De officier van justitie heeft het beroep ongegrond verklaard.
3. De advocaat-generaal stelt zich op het standpunt dat aldus gronden zijn ingediend en dat de officier van justitie de gemachtigde van de betrokkene niet in de gelegenheid had hoeven stellen de gronden aan te vullen. Het stond de gemachtigde vrij dat eigener beweging te doen, maar dat heeft hij niet gedaan, aldus de advocaat-generaal.
4. In reactie op dit standpunt heeft de gemachtigde van de betrokkene aangevoerd dat de enkele mededeling dat de gedraging en de verwijtbaarheid worden ontkend, niet is aan te merken als beroepsgrond. Gelet op de inhoud van het beroepschrift tegen de inleidende beschikking kon er geen misverstand bestaan dat een pro forma beroep voorlag. De officier van justitie had de gemachtigde de gelegenheid moeten bieden de gronden in te dienen op grond van artikel 6:6 van de Algemene wet bestuursrecht (Awb) in verbinding met artikel 6:5 van de Awb of uit het oogpunt van behoorlijk bestuur, aldus de gemachtigde.
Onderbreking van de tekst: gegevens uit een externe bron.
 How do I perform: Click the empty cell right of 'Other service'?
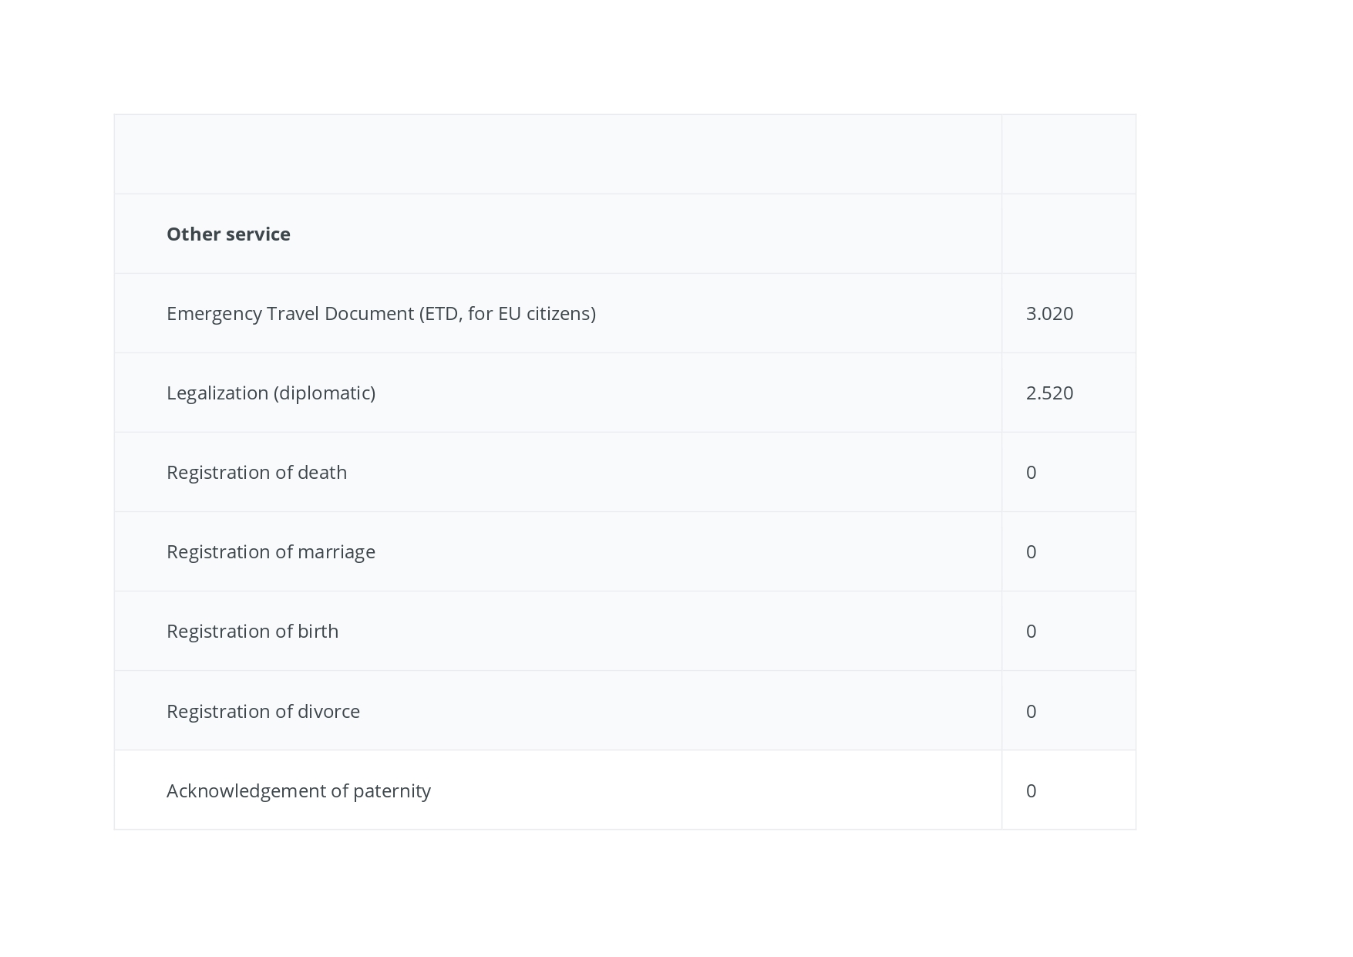pos(1069,234)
5. Het is het hof gebleken dat in de praktijk bij het openbaar ministerie, kantonrechters en professionele rechtsbijstandverleners onduidelijkheid en verschil van inzicht bestaat over de vraag wanneer een beroepschrift gronden bevat en onder welke omstandigheden de officier van justitie of de kantonrechter gehouden is om aan de indiener van een beroepschrift de gelegenheid te bieden om de gronden van het beroep op een later moment in te dienen of aan te vullen. Daarom zal het hof, voorafgaand aan de beoordeling van het geschil, een aantal overwegingen van algemene aard en strekking geven.
De inhoud van het beroepschrift is bepalend, niet de kwalificatie daarvan door de indiener
6. Het hof stelt voorop dat bij kwesties als deze de term pro forma beroepschrift veelvuldig wordt gebruikt. Dit begrip is echter niet eenduidig. De ene keer wordt gedoeld op situaties waarin een beroepschrift geen gronden bevat, een andere keer op situaties waarin de indiener van het beroepschrift de gelegenheid wil krijgen om een aanvulling te geven op reeds ingediende gronden. De term "pro forma beroepschrift" is geen wettelijk begrip, aan de aanduiding "pro forma beroepschrift" als zodanig komt ook geen betekenis toe. Het is om deze reden dat bij de beantwoording van de hier opgeworpen vragen doorslaggevend moet zijn hetgeen in het beroepschrift is opgenomen en niet hoe de indiener van het beroepschrift het geschrift kwalificeert.